◆ **Required work**
Set down again exactly the lines of the listing below that fall between the line holding "Task: Click the cell" and the line holding "The width and height of the screenshot is (348, 303).", inclusive.

◆ **Exercise data**

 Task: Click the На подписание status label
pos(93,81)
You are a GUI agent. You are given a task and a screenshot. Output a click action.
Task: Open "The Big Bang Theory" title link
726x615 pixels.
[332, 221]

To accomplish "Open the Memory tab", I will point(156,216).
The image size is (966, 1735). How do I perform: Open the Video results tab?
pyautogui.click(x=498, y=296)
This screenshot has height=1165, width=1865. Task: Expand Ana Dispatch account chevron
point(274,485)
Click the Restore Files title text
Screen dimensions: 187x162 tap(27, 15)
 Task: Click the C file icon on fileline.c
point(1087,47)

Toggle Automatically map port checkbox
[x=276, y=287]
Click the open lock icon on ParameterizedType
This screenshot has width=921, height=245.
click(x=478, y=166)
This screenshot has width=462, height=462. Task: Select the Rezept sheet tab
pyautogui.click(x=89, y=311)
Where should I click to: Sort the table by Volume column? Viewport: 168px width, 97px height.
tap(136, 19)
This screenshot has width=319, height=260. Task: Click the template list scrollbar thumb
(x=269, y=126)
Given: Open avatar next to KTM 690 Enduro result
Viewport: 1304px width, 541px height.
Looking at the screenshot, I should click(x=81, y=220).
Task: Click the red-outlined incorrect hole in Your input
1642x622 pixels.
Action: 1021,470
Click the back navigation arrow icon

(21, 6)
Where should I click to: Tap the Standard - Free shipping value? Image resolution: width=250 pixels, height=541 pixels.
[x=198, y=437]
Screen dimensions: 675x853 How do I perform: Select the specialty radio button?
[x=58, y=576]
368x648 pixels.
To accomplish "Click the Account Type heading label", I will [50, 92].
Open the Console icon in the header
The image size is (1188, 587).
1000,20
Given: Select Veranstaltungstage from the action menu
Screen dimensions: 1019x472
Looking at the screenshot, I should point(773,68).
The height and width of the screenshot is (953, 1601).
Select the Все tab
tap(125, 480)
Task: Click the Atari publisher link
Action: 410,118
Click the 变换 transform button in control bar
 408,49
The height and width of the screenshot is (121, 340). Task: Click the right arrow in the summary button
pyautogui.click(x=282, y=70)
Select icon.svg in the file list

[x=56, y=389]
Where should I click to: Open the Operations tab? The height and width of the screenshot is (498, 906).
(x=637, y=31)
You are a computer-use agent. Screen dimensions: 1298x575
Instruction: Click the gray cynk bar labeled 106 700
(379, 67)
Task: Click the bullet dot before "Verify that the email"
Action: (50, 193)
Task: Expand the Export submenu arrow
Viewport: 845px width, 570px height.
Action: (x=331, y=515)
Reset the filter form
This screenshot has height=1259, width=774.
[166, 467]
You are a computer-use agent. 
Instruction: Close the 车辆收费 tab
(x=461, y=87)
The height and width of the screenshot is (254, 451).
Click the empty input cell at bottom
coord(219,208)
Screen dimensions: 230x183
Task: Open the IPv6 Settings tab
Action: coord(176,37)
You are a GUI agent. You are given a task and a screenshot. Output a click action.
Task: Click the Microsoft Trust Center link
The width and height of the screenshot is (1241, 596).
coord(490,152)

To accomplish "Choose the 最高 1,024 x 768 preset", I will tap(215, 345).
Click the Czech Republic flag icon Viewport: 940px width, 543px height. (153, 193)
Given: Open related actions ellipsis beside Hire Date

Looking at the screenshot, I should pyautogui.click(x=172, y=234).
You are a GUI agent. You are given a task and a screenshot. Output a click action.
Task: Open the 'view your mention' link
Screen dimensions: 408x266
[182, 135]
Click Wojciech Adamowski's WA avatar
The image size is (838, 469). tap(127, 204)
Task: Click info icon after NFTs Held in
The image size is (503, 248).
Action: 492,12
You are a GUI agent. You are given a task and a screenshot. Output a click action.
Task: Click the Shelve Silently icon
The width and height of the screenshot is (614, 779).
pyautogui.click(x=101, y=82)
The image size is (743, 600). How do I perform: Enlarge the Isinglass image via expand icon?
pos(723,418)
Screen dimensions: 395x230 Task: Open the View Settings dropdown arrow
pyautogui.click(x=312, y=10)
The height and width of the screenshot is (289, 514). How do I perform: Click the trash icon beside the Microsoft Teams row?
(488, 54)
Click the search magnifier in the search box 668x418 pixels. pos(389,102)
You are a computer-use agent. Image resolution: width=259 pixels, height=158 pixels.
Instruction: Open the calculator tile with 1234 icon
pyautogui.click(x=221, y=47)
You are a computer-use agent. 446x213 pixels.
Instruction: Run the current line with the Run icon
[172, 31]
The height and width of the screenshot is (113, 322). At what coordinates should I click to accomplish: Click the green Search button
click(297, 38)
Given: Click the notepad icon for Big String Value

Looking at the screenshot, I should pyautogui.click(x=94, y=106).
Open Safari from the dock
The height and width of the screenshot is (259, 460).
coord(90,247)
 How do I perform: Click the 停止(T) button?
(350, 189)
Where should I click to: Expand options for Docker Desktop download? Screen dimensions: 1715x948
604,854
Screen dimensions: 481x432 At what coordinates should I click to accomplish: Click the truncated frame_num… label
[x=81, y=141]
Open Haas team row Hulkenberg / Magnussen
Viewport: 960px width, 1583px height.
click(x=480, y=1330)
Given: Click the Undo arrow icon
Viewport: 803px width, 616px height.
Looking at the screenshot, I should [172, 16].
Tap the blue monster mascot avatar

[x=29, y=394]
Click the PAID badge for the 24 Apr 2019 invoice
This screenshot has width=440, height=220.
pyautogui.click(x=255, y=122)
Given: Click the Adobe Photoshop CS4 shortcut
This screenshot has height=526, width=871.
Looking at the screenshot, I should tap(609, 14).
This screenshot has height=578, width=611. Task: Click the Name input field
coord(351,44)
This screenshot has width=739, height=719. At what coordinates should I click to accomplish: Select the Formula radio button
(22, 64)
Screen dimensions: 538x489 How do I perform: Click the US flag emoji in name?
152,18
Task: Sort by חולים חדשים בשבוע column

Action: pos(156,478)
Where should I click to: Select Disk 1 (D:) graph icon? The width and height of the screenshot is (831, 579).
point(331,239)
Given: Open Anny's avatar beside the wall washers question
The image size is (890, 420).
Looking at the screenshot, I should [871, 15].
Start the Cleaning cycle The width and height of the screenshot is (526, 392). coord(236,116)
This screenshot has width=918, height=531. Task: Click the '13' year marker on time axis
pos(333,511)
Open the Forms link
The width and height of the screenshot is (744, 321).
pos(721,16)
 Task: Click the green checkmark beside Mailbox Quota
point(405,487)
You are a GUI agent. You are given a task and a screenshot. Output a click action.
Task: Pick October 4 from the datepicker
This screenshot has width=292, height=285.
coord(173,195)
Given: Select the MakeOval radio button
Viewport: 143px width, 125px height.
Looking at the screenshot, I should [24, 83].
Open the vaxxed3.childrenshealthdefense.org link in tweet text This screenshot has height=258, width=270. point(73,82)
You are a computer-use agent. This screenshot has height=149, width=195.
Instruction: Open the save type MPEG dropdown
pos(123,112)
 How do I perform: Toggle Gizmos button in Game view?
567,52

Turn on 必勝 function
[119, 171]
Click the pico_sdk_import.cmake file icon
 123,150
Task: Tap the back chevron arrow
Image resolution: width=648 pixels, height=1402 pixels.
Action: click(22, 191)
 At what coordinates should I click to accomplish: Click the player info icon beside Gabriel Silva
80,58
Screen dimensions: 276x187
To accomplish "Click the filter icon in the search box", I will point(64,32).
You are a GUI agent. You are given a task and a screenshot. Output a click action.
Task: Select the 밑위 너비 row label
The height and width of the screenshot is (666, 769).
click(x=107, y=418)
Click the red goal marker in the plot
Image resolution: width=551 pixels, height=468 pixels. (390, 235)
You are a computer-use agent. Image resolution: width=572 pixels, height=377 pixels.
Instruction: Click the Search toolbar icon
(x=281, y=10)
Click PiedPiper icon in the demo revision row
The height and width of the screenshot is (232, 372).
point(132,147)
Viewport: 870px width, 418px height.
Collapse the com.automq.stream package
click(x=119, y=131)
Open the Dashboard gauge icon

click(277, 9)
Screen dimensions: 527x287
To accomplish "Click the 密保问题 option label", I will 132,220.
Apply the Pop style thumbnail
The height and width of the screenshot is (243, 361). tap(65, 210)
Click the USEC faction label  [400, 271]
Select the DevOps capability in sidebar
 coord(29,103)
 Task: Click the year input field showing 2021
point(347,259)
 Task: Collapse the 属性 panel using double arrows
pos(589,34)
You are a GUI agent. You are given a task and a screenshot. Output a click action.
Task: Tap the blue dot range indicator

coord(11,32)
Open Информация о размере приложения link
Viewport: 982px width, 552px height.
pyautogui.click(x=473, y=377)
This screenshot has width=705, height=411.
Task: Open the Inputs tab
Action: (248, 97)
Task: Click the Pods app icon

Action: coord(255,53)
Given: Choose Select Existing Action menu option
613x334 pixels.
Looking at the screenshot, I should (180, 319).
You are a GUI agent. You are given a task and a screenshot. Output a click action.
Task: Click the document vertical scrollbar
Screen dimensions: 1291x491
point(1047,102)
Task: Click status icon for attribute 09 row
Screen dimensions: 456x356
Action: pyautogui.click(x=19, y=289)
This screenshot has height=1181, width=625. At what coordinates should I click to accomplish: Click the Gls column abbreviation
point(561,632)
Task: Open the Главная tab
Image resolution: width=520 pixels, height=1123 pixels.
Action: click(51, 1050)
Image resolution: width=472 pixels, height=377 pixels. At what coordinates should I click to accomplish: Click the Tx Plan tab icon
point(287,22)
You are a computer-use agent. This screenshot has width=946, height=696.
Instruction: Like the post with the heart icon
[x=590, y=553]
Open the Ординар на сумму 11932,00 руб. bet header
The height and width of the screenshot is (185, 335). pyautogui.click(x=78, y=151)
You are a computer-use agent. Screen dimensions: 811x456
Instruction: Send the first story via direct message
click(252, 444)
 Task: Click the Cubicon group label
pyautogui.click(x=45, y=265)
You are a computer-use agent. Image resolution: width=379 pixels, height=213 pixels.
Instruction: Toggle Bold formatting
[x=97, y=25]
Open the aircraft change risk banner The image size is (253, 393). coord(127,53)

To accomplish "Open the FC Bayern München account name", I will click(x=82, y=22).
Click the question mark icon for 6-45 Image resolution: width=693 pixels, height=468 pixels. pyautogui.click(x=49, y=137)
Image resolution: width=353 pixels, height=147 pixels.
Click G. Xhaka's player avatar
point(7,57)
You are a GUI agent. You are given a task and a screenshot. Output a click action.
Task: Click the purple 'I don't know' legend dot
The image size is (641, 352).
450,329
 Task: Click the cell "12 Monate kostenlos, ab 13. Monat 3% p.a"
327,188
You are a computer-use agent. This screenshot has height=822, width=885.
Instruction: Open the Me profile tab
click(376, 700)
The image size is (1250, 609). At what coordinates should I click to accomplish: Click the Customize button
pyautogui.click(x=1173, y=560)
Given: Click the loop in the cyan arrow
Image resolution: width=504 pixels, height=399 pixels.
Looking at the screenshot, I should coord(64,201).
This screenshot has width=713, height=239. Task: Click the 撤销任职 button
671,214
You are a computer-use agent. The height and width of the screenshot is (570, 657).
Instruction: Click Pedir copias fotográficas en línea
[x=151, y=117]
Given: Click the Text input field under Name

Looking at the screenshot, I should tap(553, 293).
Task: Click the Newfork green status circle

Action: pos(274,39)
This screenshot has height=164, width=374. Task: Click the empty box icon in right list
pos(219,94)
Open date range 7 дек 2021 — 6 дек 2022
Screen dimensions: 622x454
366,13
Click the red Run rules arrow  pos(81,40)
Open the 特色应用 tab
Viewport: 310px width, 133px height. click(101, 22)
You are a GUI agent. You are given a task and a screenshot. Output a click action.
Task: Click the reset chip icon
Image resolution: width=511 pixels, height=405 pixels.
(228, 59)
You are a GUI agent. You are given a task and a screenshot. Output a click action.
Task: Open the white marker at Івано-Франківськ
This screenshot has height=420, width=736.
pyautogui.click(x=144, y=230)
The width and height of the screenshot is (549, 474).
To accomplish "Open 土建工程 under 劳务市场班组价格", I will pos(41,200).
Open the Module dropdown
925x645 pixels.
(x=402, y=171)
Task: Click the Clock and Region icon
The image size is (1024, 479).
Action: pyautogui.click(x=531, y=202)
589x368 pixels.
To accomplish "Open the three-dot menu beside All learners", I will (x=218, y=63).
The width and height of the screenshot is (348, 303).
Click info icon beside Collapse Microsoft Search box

◆ **Result**
 Task: Click the cell "12 Monate kostenlos, ab 13. Monat 3% p.a"
327,188
You are a computer-use agent. This screenshot has height=822, width=885.
Instruction: Open the Me profile tab
click(376, 700)
The image size is (1250, 609). At what coordinates should I click to accomplish: Click the Customize button
pyautogui.click(x=1173, y=560)
Given: Click the loop in the cyan arrow
Image resolution: width=504 pixels, height=399 pixels.
Looking at the screenshot, I should coord(64,201).
This screenshot has width=713, height=239. Task: Click the 撤销任职 button
671,214
You are a computer-use agent. The height and width of the screenshot is (570, 657).
Instruction: Click Pedir copias fotográficas en línea
[x=151, y=117]
Given: Click the Text input field under Name

Looking at the screenshot, I should tap(553, 293).
Task: Click the Newfork green status circle

Action: pos(274,39)
This screenshot has height=164, width=374. Task: Click the empty box icon in right list
pos(219,94)
Open date range 7 дек 2021 — 6 дек 2022
Screen dimensions: 622x454
366,13
Click the red Run rules arrow  pos(81,40)
Open the 特色应用 tab
Viewport: 310px width, 133px height. click(101, 22)
You are a GUI agent. You are given a task and a screenshot. Output a click action.
Task: Click the reset chip icon
Image resolution: width=511 pixels, height=405 pixels.
(228, 59)
You are a GUI agent. You are given a task and a screenshot. Output a click action.
Task: Open the white marker at Івано-Франківськ
This screenshot has height=420, width=736.
pyautogui.click(x=144, y=230)
The width and height of the screenshot is (549, 474).
To accomplish "Open 土建工程 under 劳务市场班组价格", I will pos(41,200).
Open the Module dropdown
925x645 pixels.
(x=402, y=171)
Task: Click the Clock and Region icon
The image size is (1024, 479).
Action: pyautogui.click(x=531, y=202)
589x368 pixels.
To accomplish "Open the three-dot menu beside All learners", I will (x=218, y=63).
The width and height of the screenshot is (348, 303).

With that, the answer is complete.